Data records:
-=-=-

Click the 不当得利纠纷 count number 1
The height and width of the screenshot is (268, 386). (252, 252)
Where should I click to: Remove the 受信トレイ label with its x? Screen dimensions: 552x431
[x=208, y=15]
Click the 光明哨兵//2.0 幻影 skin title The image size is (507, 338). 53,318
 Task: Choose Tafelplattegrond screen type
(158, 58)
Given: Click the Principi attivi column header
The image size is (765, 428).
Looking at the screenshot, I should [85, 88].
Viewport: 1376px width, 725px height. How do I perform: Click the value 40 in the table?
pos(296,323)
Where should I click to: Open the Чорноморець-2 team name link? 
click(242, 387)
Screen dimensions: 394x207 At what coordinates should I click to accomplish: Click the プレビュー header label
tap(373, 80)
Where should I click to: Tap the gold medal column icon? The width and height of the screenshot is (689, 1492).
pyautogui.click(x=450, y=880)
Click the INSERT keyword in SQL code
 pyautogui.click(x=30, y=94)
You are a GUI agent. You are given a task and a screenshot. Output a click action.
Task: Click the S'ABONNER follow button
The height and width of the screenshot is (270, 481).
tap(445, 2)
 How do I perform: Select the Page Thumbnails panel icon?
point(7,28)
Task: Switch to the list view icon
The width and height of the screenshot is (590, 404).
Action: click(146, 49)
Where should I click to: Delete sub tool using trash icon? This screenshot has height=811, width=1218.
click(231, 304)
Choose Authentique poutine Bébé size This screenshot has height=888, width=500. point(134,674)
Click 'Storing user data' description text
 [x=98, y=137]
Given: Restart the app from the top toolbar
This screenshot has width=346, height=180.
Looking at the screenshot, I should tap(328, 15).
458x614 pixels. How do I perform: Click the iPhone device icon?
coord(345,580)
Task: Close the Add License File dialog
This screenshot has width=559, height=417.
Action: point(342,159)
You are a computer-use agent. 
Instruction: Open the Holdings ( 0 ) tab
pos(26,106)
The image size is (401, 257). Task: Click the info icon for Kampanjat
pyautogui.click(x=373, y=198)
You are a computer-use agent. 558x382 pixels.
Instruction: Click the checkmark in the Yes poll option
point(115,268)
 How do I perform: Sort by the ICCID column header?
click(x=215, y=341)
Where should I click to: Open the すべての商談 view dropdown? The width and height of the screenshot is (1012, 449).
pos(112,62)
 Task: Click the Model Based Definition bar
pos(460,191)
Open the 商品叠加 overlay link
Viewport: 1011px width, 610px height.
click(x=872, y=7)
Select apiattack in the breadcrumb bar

-=-=-

Goal of the exercise: Which lines of the entries above contain the word "agent"? Copy each of them.

Solution to this exercise:
You are a GUI agent. You are given a task and a screenshot. Output a click action.
You are a computer-use agent. 
You are a computer-use agent. 558x382 pixels.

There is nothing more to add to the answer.